_WHAT IS BEING ASKED_
Count the lines in the data below that contain the string "London", and reply with the number alone.

_ENTRIES SHOWN_
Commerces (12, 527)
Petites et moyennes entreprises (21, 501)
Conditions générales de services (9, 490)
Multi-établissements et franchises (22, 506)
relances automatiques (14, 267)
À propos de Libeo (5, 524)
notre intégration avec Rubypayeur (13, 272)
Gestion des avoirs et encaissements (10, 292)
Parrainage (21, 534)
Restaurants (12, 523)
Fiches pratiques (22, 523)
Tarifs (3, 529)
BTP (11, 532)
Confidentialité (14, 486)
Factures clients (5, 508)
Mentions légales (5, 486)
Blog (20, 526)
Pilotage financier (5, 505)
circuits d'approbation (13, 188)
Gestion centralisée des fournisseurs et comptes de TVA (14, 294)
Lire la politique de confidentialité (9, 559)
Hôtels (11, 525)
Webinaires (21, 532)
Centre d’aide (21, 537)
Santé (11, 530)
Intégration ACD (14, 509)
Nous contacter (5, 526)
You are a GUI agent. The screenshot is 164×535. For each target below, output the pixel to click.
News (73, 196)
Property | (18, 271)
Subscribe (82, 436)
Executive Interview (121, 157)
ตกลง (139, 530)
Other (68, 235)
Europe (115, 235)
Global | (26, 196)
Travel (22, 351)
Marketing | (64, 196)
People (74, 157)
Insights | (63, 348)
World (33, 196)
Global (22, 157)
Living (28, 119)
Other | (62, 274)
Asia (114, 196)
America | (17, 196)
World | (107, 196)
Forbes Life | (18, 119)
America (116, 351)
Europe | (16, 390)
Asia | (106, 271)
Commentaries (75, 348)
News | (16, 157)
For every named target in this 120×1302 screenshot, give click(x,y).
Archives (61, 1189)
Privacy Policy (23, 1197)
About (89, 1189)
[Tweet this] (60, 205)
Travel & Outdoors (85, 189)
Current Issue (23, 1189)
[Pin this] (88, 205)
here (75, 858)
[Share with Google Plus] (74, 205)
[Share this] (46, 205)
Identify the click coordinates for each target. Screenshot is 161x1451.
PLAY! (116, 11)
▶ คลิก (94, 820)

---

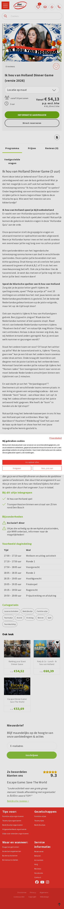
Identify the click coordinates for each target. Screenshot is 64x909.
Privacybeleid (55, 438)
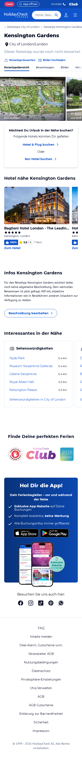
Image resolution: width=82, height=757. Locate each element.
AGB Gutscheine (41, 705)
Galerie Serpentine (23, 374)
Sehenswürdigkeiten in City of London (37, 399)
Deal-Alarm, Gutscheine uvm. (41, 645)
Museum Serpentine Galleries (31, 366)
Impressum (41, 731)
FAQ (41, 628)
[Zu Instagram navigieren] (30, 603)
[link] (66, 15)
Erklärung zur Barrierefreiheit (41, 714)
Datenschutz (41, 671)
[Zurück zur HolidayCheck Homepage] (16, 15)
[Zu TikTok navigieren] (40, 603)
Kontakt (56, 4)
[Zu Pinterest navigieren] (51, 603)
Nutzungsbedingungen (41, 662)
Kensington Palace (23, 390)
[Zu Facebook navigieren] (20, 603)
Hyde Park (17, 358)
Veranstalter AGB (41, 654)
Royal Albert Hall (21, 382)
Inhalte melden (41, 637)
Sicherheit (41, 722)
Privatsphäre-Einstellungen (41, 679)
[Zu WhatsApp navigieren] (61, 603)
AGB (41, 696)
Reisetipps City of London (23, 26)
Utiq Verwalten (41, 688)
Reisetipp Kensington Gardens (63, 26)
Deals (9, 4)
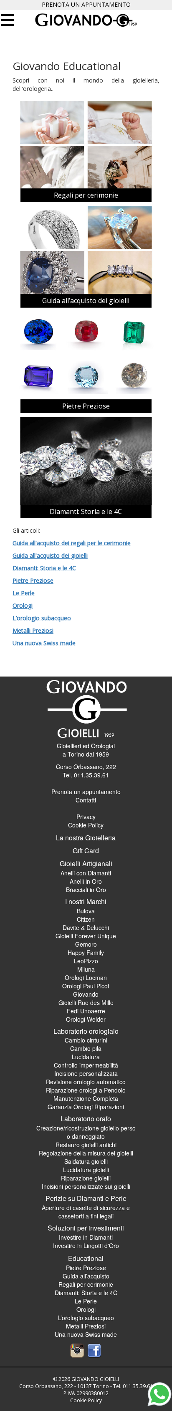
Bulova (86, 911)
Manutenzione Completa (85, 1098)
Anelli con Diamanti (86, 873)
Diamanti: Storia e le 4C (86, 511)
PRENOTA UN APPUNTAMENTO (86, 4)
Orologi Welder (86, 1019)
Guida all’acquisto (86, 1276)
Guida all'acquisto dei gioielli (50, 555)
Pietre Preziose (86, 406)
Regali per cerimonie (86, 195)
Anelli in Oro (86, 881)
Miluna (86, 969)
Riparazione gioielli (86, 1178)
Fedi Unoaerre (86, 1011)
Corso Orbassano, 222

_EXPECTED OUTPUT_
2